▶ AIM OF THE EXERCISE: Your response should consist of the entries below, reproduced exactly and without their images.

___ MATERIAL FOR THIS TASK ___

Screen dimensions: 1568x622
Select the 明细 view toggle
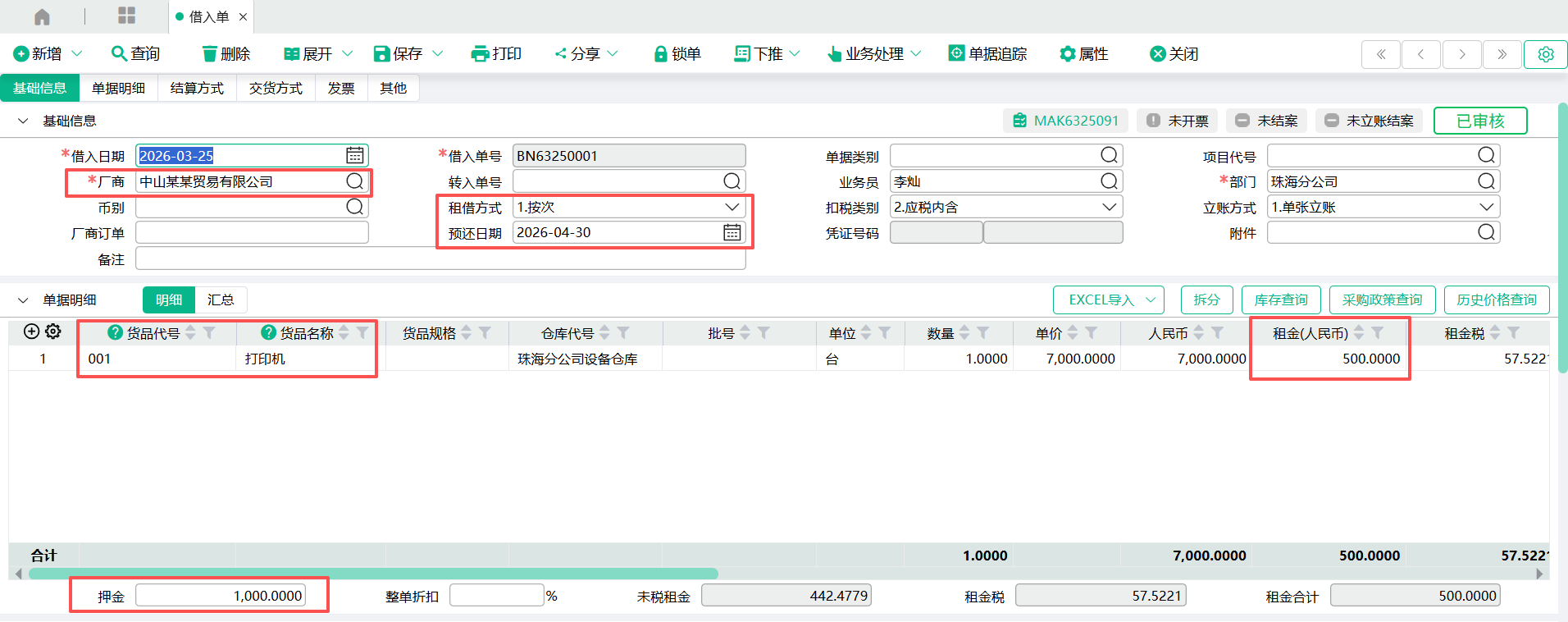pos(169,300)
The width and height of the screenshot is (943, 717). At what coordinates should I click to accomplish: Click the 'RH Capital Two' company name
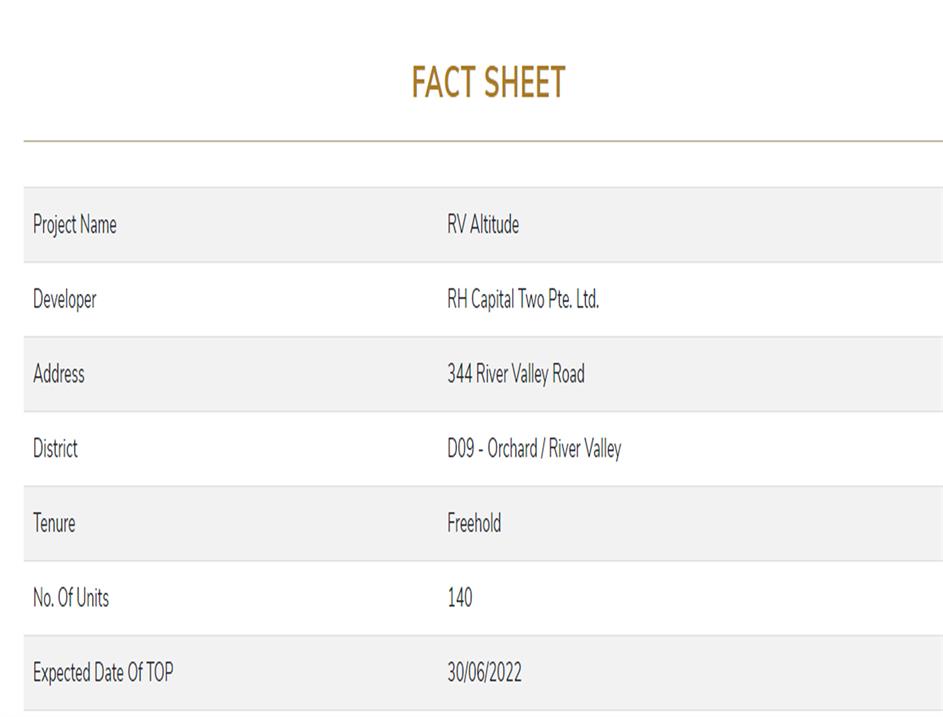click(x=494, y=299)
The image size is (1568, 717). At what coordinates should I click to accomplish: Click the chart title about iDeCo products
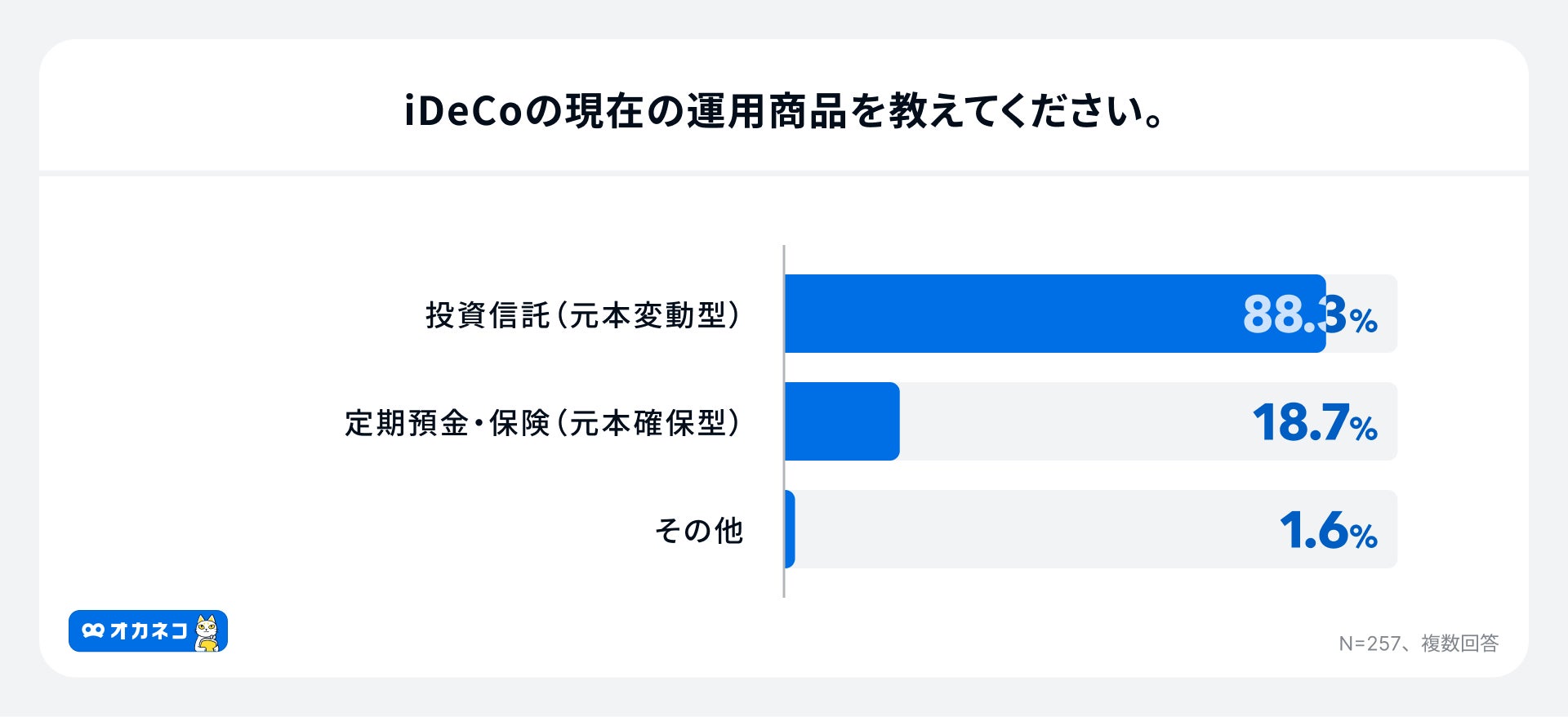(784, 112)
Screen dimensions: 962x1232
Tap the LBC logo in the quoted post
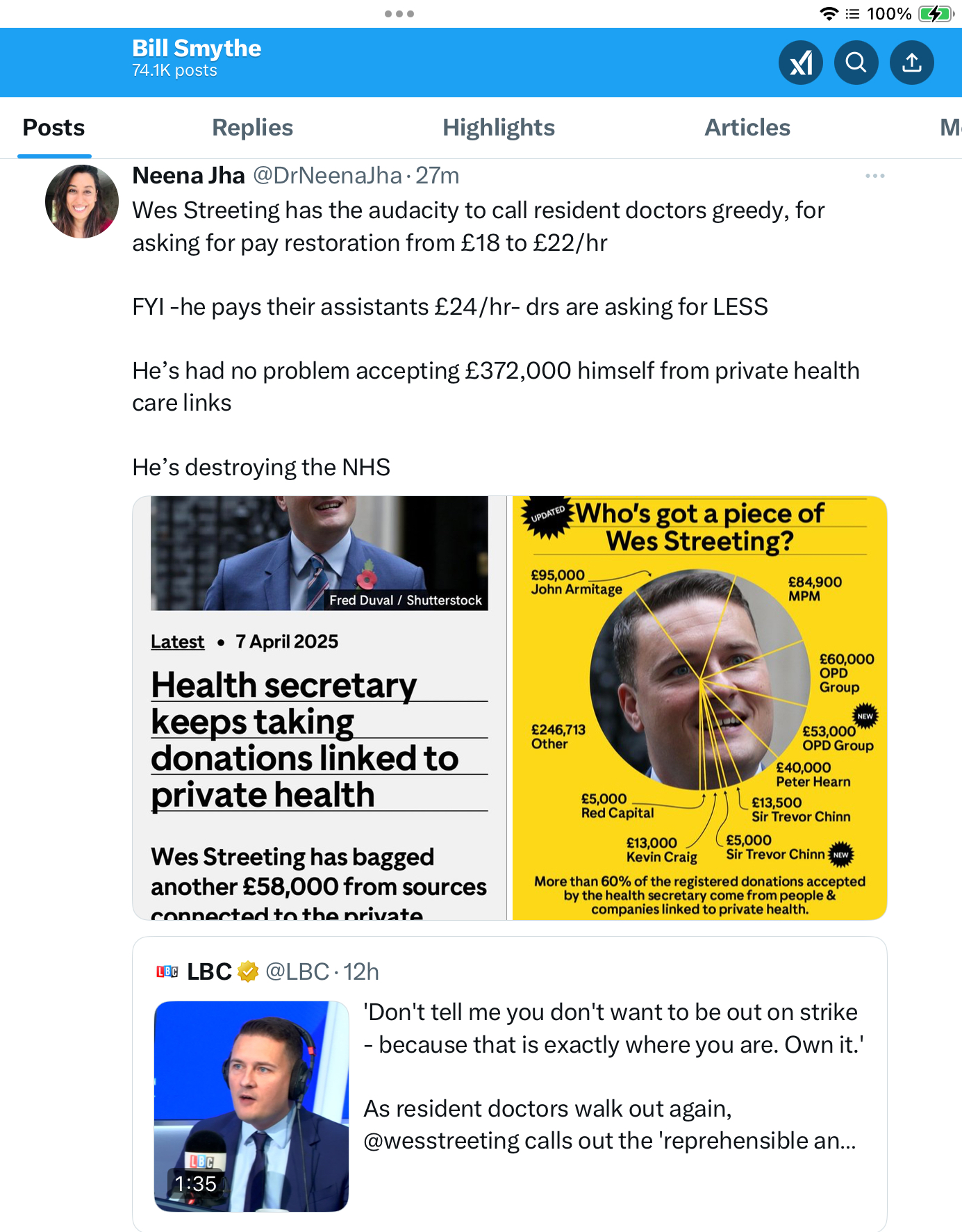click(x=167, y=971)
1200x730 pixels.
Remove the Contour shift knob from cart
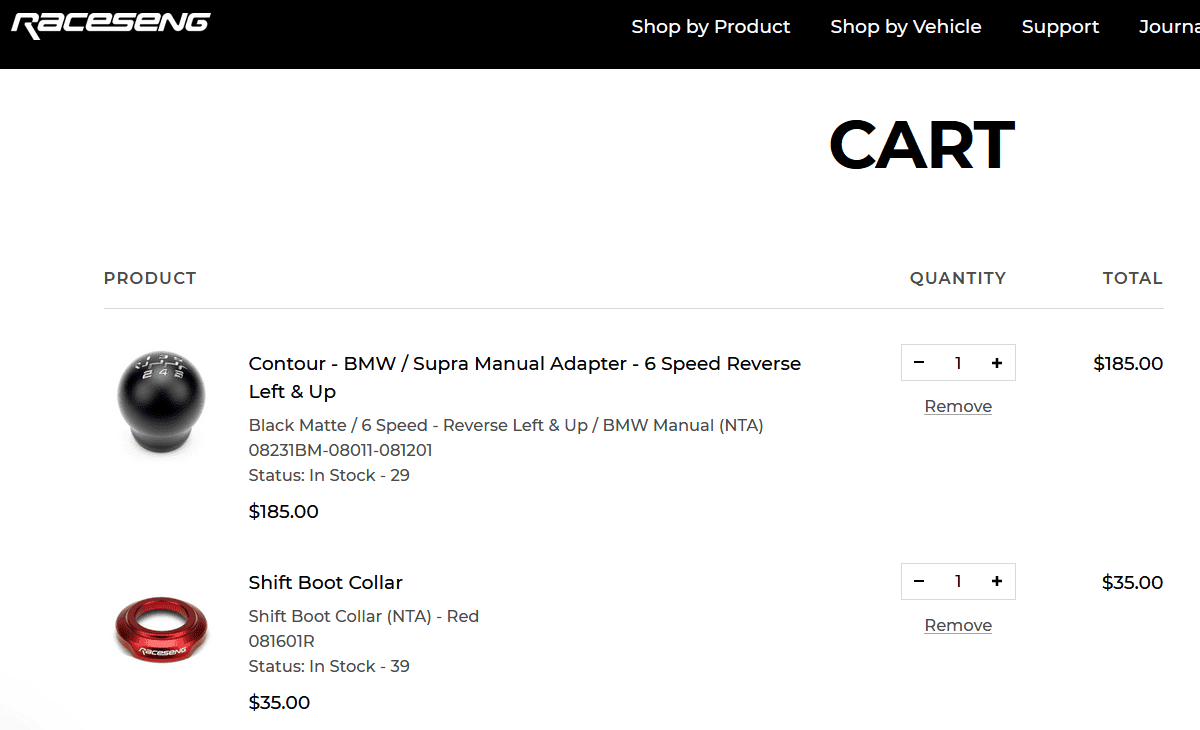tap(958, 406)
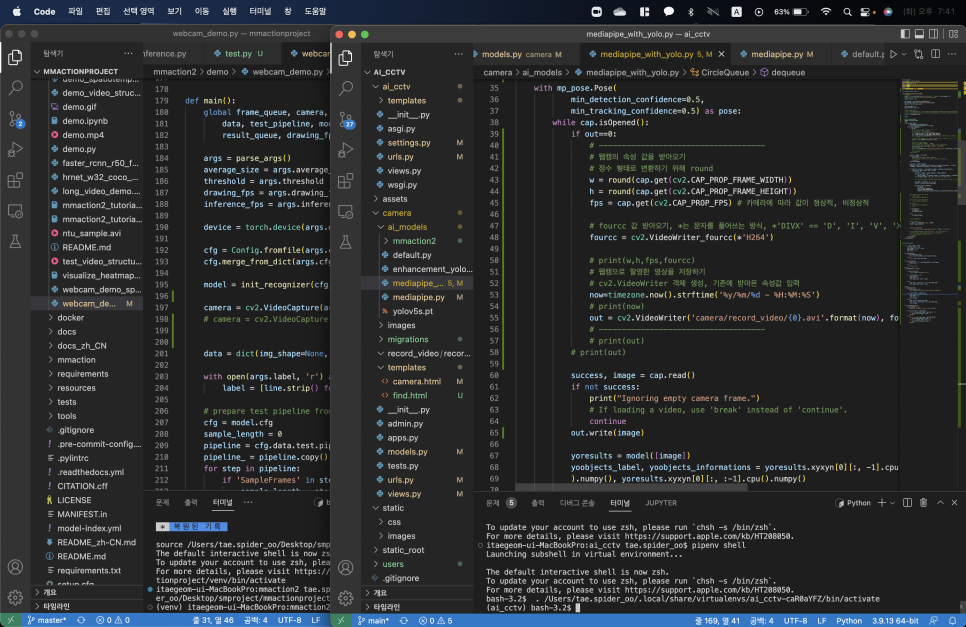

___

▶ YOUR SOLUTION:
Screen dimensions: 1568x622
Select the 明细 view toggle
pos(169,300)
The width and height of the screenshot is (943, 717). At what coordinates should I click to accomplish: Click the 'RH Capital Two' company name
click(x=494, y=299)
The image size is (1568, 717). At what coordinates should I click to accomplish: Click the chart title about iDeCo products
(784, 112)
Screen dimensions: 962x1232
Tap the LBC logo in the quoted post
click(x=167, y=971)
1200x730 pixels.
Remove the Contour shift knob from cart
tap(958, 406)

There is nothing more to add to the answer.